The primary interactions with Kinect are pretty simple, there are really only a handful of gestures. To start using Kinect from the normal dashboard, or pretty much anywhere, you wave your hand. That lets Kinect lock onto which hand you’re going to use to gesture with, and it applies almost everywhere - be prepared to do a lot of waving. Waving in the normal dashboard brings up the Kinect dashboard, which is essentially a Kinect-specific ‘lite’ version of the main dashboard. It’s a bit disappointing that Kinect doesn’t nicely bolt onto the main dashboard, but all the core functions like launching games and doing Kinect specific tasks are covered. 

Inside the Kinect dashboard, you can navigate around and interact with your hands, or by saying “Xbox” and any of the words on the dashboard. It works pretty well, but honestly I haven’t found myself using voice very much. 

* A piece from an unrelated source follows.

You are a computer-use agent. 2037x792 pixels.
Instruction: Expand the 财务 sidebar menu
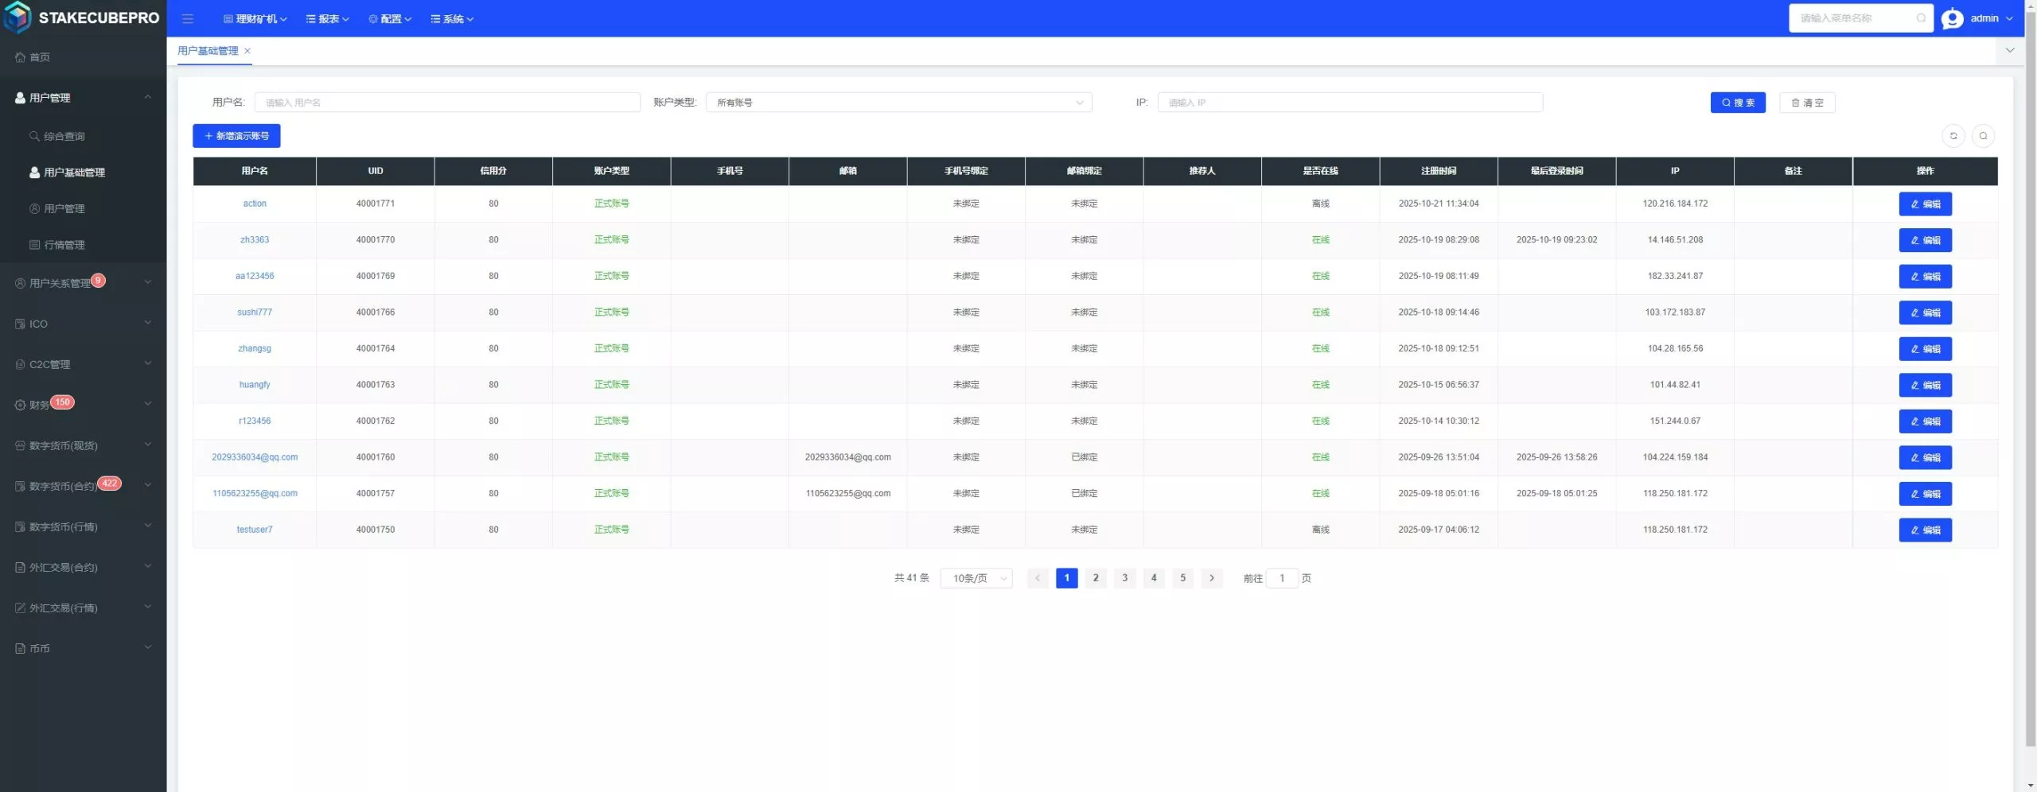tap(83, 405)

Selection is done by holding your hand over an item - a progress circle rings around and chimes, letting you know you’ve made a selection. Moving from page to page on the Kinect dashboard involves hovering over the arrows at left and right and swiping appropriately. It’s probably the only gesture I don’t really think is perfect, but it works. 

The next main gesture is universal pause, which involves holding your right arm at your side, and sticking your left arm out at 45 degrees. Holding it there also brings up the progress circle and chime, and then pops up the game menu. 

This is essentially analogous to pressing the center Xbox button on a controller, though Microsoft calls this the Kinect Guide, from here you use the hand gestures and selection to either escape out to the dash, return, view awards, or launch the Kinect tuner. That’s really all there is to it, as further gestures are game and activity specific but always pretty intuitive. I've put together a small video showing off interaction and navigation, and a small tour of some of the Kinect apps.

Voice Commands

When I first saw the Kinect voice commands, there was a lot of talk about other players being able to effectively troll Kinect users by yelling “Xbox Pause” or “Xbox Stop.” I randomly would shout that, and found it interesting that there aren’t too many - abruptly stop and exit what I’m doing - voice commands, and especially not any in games. Most of the time, you have to say yes afterwards, so if you want to troll, say “Xbox Pause Yes.” In fact, outside of the dashboard and a few of the Kinect-specific apps like Zune, Last.fm, and ESPN, there really aren’t a whole lot of voice command areas.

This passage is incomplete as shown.